En un estudio que se realizó desde la Facultad de Comunicación y Humanidades de la Universidad Europea de Madrid defendían que la película de Darabon "nos pone sobre aviso de lo que ya sabíamos: en nuestro interior anida todavía el mito de Saturno, un ansia del Otro que sólo necesita del miedo para manifestarse. Y nada es tan convincente como nuestro propio miedo". La obra recibió buenas críticas y llegó a ser proyectada en el festival de películas ShowEast. En concreto, el crítico Javier Cortijo valoró muy positivamente su "tempo y valentía envidiables" y José Arce la calificó como "oscura, arriesgada, un torbellino emocional finalmente controvertido, con un epílogo crudo y espectacularmente atrevido y devastador, que no deja indiferente, más bien todo lo contrario. Uno de esos títulos que se comentan al salir de la sala, en el que sus aciertos solapan sus defectos, que por otra parte tampoco abundan". A pesar de que Darabont pudo aplicar su estilo, no consiguió todo lo que se proponía. El realizador quería rodar la obra en blanco y negro, por eso la edición DVD incluye dos versiones, una en color y la otra no. 

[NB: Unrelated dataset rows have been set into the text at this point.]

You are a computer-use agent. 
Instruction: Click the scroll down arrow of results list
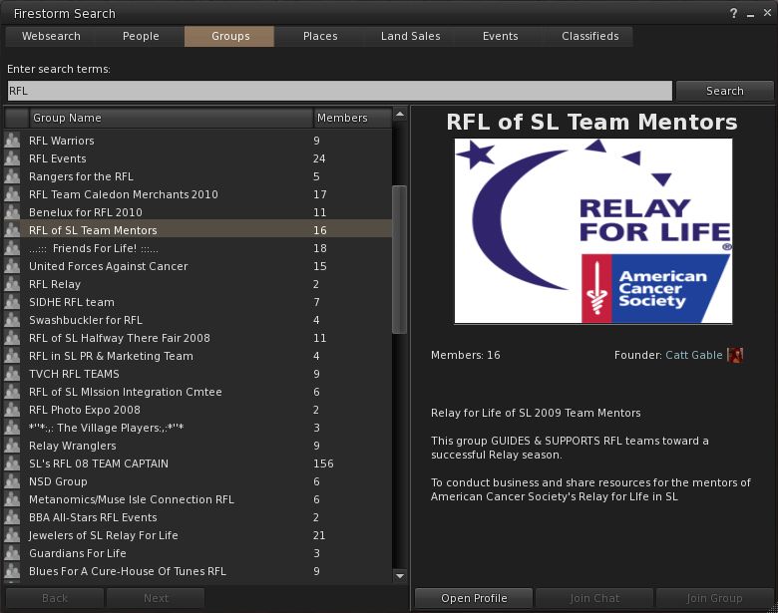pos(400,575)
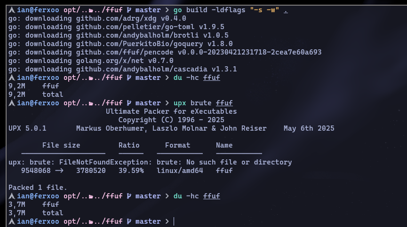The height and width of the screenshot is (227, 407).
Task: Click the Arch logo icon on the first prompt line
Action: pyautogui.click(x=11, y=10)
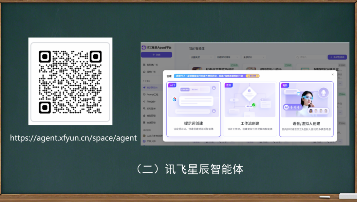Open the 全部状态 filter dropdown
Viewport: 357px width, 202px height.
[253, 57]
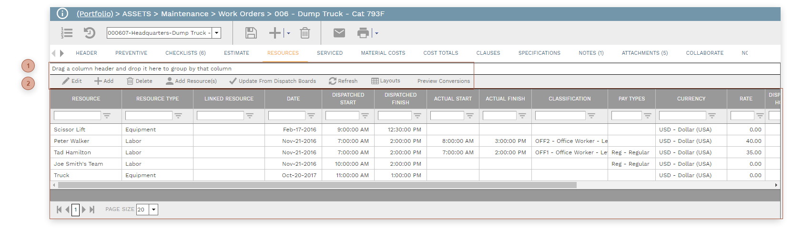Click the history clock icon
The height and width of the screenshot is (231, 793).
coord(90,33)
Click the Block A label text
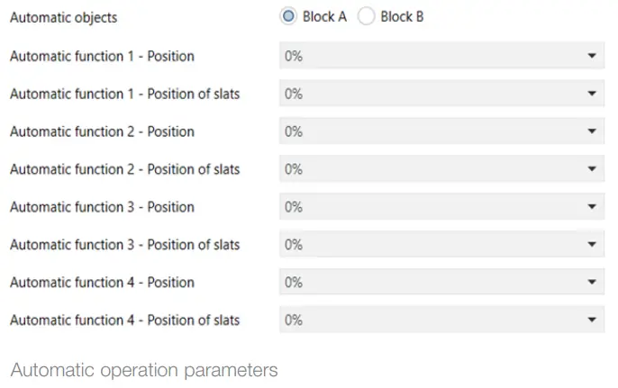 [x=324, y=17]
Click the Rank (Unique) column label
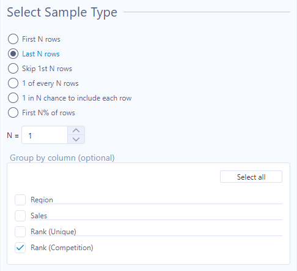The width and height of the screenshot is (297, 271). (53, 232)
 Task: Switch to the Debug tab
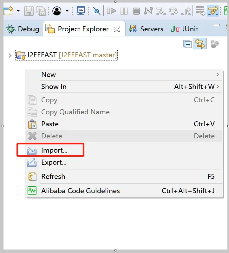pyautogui.click(x=23, y=29)
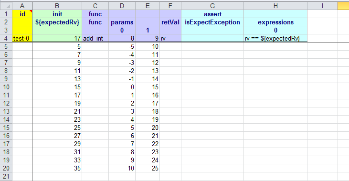Click the cyan assert header cell
349x181 pixels.
click(212, 14)
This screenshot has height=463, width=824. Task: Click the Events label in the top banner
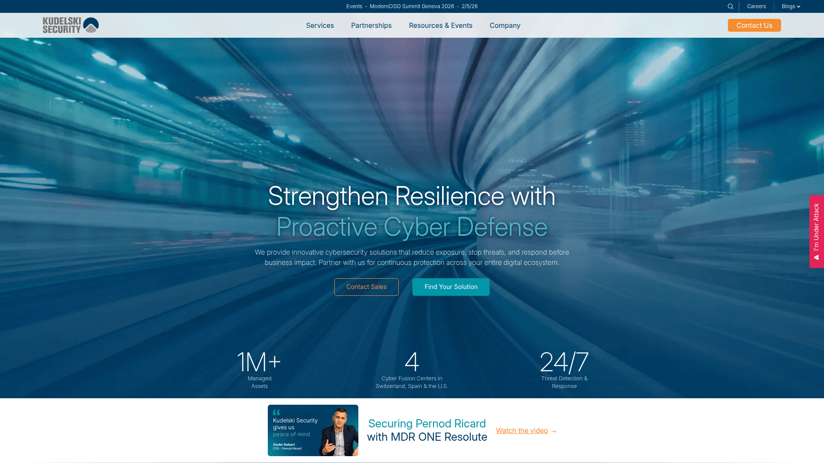354,6
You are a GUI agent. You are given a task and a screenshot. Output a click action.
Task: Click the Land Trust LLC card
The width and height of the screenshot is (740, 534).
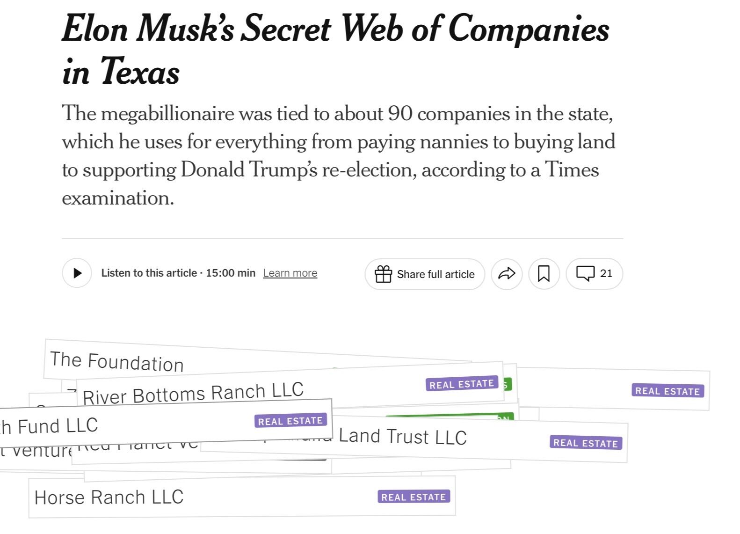click(402, 437)
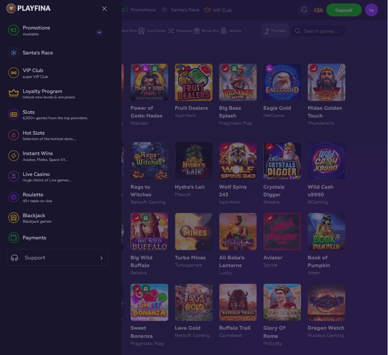Click the Loyalty Program crown icon
The width and height of the screenshot is (388, 355).
(14, 93)
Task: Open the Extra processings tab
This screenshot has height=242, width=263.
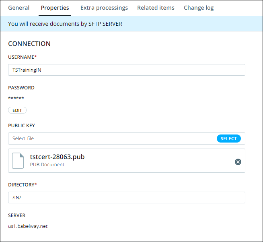Action: (x=104, y=8)
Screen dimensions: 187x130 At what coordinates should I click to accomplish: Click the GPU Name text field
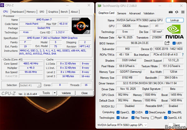click(x=140, y=20)
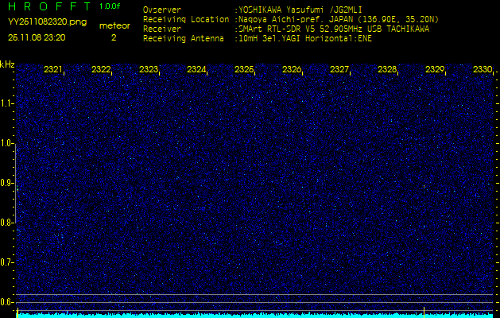500x318 pixels.
Task: Select the 2325 time tick label
Action: coord(244,70)
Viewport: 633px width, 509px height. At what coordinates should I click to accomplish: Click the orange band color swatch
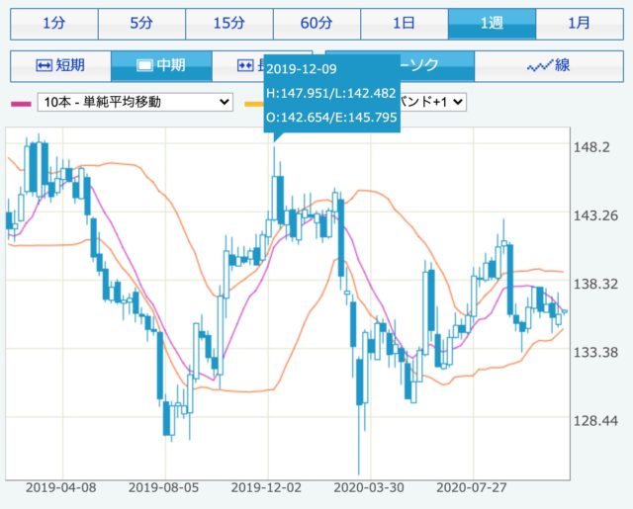click(252, 103)
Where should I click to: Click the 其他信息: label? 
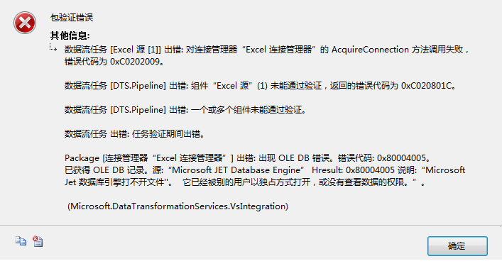click(70, 35)
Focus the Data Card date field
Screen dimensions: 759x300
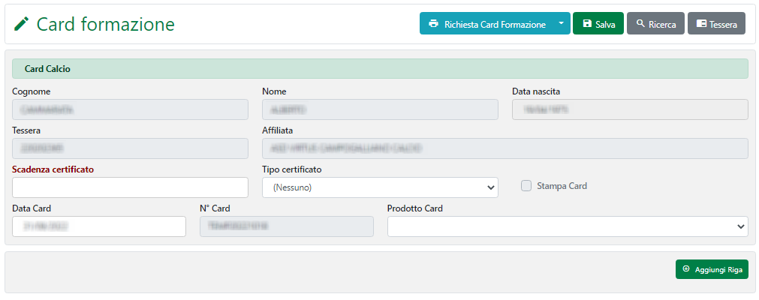pyautogui.click(x=99, y=227)
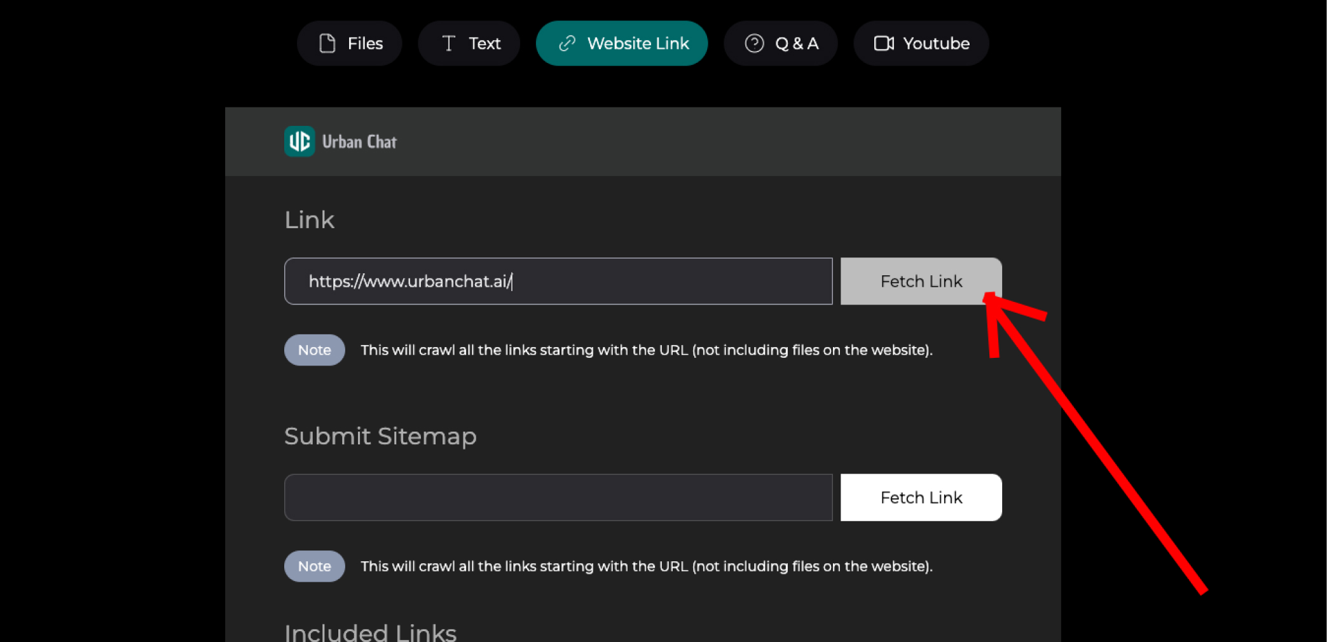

La segunda película de la que vamos a hablar hoy es más reciente que La niebla, se trata del El cadillac de Dolan, que fue dirigida finalmente en 2009 por Jeff Beesley, tras pasar por las manos de Sylvestre Stallone y Kevin Bacon. El filme está protagonizado por el siempre efectivo Christian Slater; Wes Bentley, conocido por interpretar al sádico villano de Los juegos del hambre; y la canadiense Emmanuelle Vaugier. Al igual que La niebla, esta historia de Stephen King también es una reflexión sobre la violencia, además de un homenaje a la obra de Poe El barril de amontillado. Sin embargo, el mayor acierto de El cadillac de Dolan no tiene tanto que ver con la mirada posmodernista de la sociedad, sino con una reflexión sobre la venganza, planteándola en dos términos: como una animalización del ser humano y como un desequilibrio mental. Estamos ante una historia que podría haber escrito Lovecraft y que Poe ya tocó en sus relatos, pero adaptada a nuestros tiempos, en la que el mal ha continuado desarrollándose y las víctimas pierden la cordura.